January 2020 by Sune Gabelgård, Head of Digital Fraud, Intelligence & Research at Nets

Sune Gabelgård, Head of Digital Fraud, Intelligence & Research at Nets, unpacks the likely evolution of payment card fraud and explains how financial institutions can best prepare themselves.

Payment fraud prevention is an increasingly complicated and constantly evolving business. Issuers and merchants everywhere are being challenged by a growing variety of payment methods, which are fuelling the rise of ever more sophisticated card fraud techniques. Despite awareness of the scale of the problem, and the proliferation of innovative new technologies, the volume of fraudulent transactions is continuing to grow across Europe[1]. To stem the tide, financial institutions need a new approach.

Changing the rules

Part of the problem is that regulations do not stop payment fraud; they simply encourage it to migrate between departments and regions. The case for payments regulation like PSD2 goes like this: the Strong Customer Authentication (SCA) requirements mandated are so stringent that they will stop fraudsters in their tracks.
Except…not quite. In reality, criminals will react to the EU legislation by changing their modus operandi. Fraudsters are very agile and used to adapting to new landscapes. For them this is not the end of the road, but merely a fork in it. In the long term, they will develop new, more advanced tactics that will enable them to resume targeting European consumers and merchants once more. In fact, as early as January 2018 we were seeing criminals preparing for and testing how they will commit fraud in a post-PSD2 world using shell companies and sophisticated social engineering.
This lack of understanding has created a cycle in which financial institutions are trapped: fraudsters work out how they can navigate current systems; banks implement reactive measures (either of their own volition or as mandated by regulators); fraudsters work out how to navigate the updated security measures and resume criminal activity; and on, and on, and on….
To win, issuers need to change the rules.

Breaking the cycle

So, how can the financial services and payments industries resolve this growing problem?
By recognising the cyclical nature of fraud prevention.

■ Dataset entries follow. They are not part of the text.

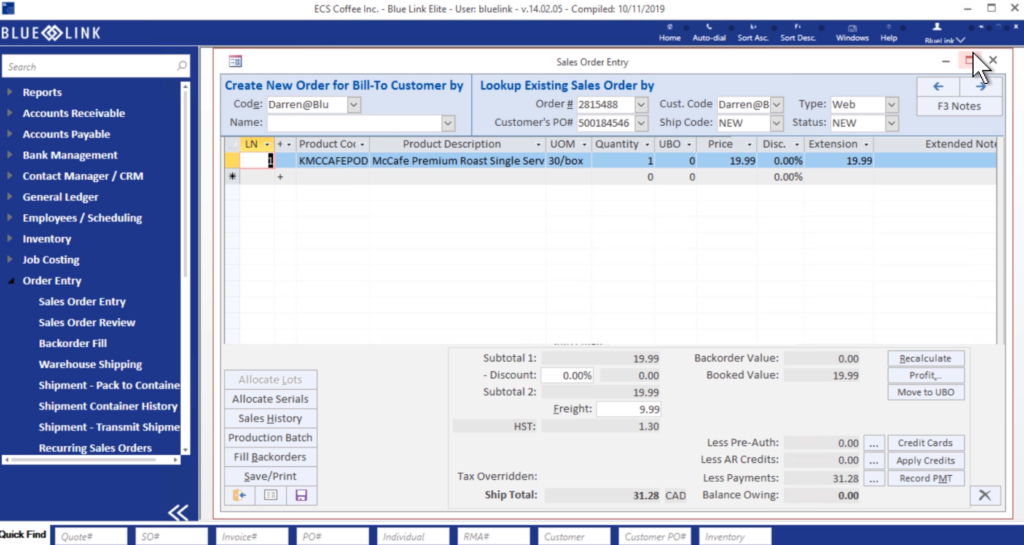Click the purple save disk icon
The height and width of the screenshot is (545, 1024).
tap(300, 495)
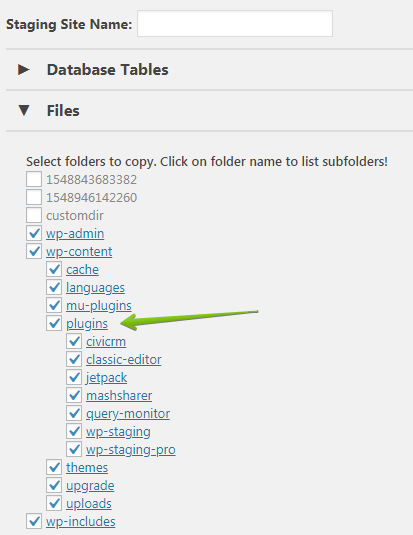Expand the Database Tables section arrow
Screen dimensions: 413x535
coord(24,70)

Instead of playing catch up with fraudsters, it’s time for financial institutions to get ahead of the curve by focusing their efforts upstream in the value chain.
The good news for issuing banks and payment processors is that they are starting at an advantage. They hold vast amounts of data on billions of payment card transactions, from sender and recipient identifiers to merchant category code (MCC), card type, input method and more. All of this data can be extracted for analysis and leveraged in the fight against fraud.

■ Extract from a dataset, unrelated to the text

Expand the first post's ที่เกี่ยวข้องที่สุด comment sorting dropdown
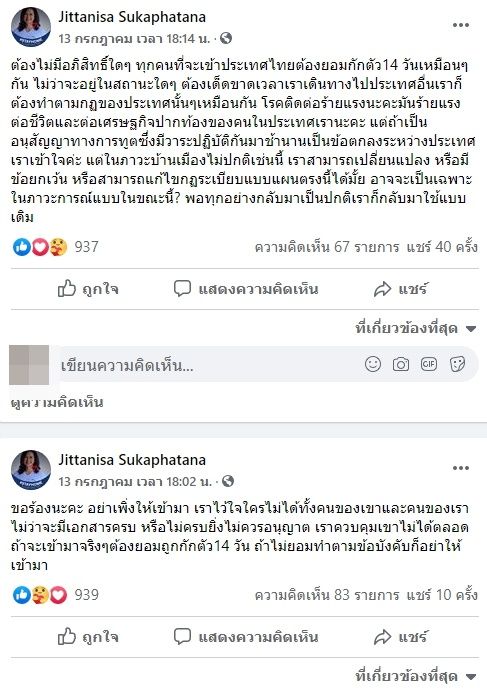pyautogui.click(x=416, y=328)
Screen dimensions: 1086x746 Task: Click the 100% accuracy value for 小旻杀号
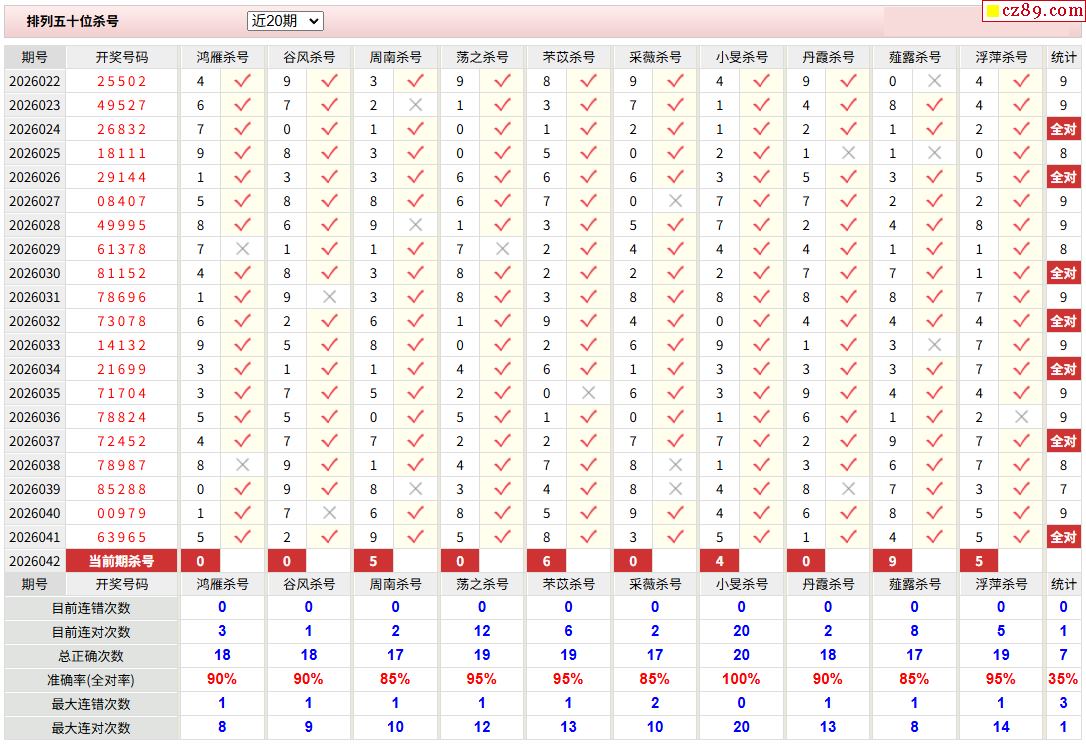click(741, 679)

As humans cannot compete with computers when it comes to data interrogation, artificial intelligence (AI) will be the key enabler. That’s why AI holds so much potential – because it presents an opportunity to analyse and act on patterns too complex for the human brain to even identify.
AI, though, must be combined with better awareness of how criminals navigate technological and legal changes to commit fraud. Only a combination of best of breed technology and skilled human resource can achieve the wide-ranging analysis needed while also identifying new data sources to include and monitoring for errors in data capture – as the latter are two areas that current AI systems cannot achieve success in without human input.

Stealing the march

Any fraud expert worth listening to will tell you that risk can never be entirely mitigated. This doesn’t mean that banks shouldn’t go to market with new payment use cases or focus on frictionless user experiences; but that they need an approach that enables them to evolve ahead of fraudsters and proactively prevent fraudulent transactions.

Investment in cutting edge AI and human expertise can no longer be ‘nice to haves’ for issuing banks. They are necessary if financial institutions are going to fight fraud in the 2020s - and win.